Learning rate scheduler for detectnet_v2

Is there a way to get/calculate learning rate at a particular epoch for training detectenet_v2 model. Also, how exactly is the learning rate scheduled ?

For monitoring learning rate, this feature is not available yet.

More details about learning rate

Only soft_start_annealing_schedule with these nested parameters is supported.

min_learning_rate: minimum learning late to be seen during the entire experiment
max_learning_rate: maximum learning rate to be seen during the entire experiment
soft start: Time to be lapsed before warm up ( expressed in percentage of progress between 0 and 1)
annealing: Time to start annealing the learning rate

Hi @Morganh,
How does this schedule work. What exactly does soft start annealing rate mean?
Can we calculate the learning rate at the end of each epoch using these params?

Also, what exactly does these parameters mean? soft start -warmup etc

Learning rate scheduler adjusts learning rate in the following 3 phases:
Phase 1: 0.0 <= progress < soft_start:
Starting from min_lr exponentially increase the learning rate to base_lr
Phase 2: soft_start <= progress < annealing_start:
Maintain the learning rate at base_lr
Phase 3: annealing_start <= progress <= 1.0:
Starting from base_lr exponentially decay the learning rate to min_lr

base_lr: Maximum learning rate
soft_start: The progress at which learning rate achieves base_lr when starting from min_lr
annealing_start: The progress at which learning rate starts to drop from base_lr to min_lr

1 Like

So, I need to train a model for 100 epochs keeping nvidia detectnetv2 pretrained model as base. So instead of training at a stretch, which is no feasible for my current setup as retraining from checkpoints is not supported. I wish to divide the training in batches of 10 epochs for a total of 100 epochs. With the trained model from previous batch as a base for the next retraining. I wanted to adjust the learning rate also accordingly. Is there a way to do so? Or is there a suggested way to perform this retraining.

Next TLT release will support retraining from checkpoints.
For your case, if you get a tlt model which already run at 10th epochs, then you can set it as pre-trained model, trigger retraining…
But unfortunately for current 1.0.1 version, there is a problem for loading pre-trained model during retraining. Retraining with pretrained tlt models - #27 by Morganh
It will be fixed in next release too.

Yeah, I read that too. When is the next TLT release scheduled? And is there any way to get/calculate learning rate based on the schedule?

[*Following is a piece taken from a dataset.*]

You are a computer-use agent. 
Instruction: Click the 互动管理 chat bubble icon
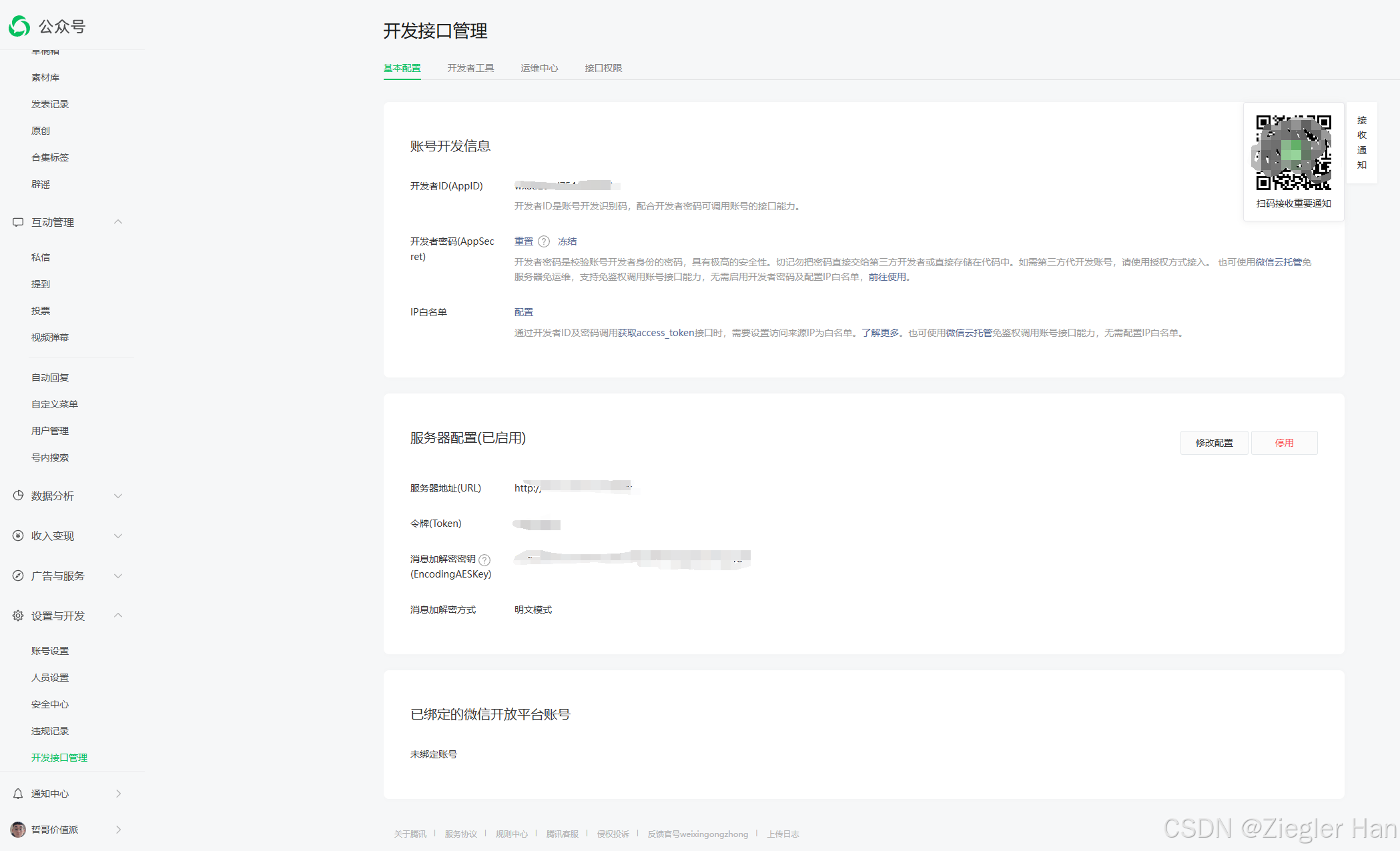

Not sure. But is will be released soon.
As I mentioned, the learning rate is your max_lr during phase2.

Phase 2: soft_start <= progress < annealing_start:
Maintain the learning rate at base_lr

Hi @Morganh , I understood the phase2 part but what about the other phases. Can you give the exact exponential decay and increase function by which learning rate is increased/decreased in phase1 and phase 3?

Sorry, the formula is not available to release yet.

HI @Morganh,
That means there is no reliable way to use preexisting models ?

No, I mean for phase1 or phase3, the exact formula is not visible yet.
For soft-annealing, acutally there are only 4 parameters needed. You can set

  1. soft_start
  2. annealing_start point
  3. max_lr
  4. min_lr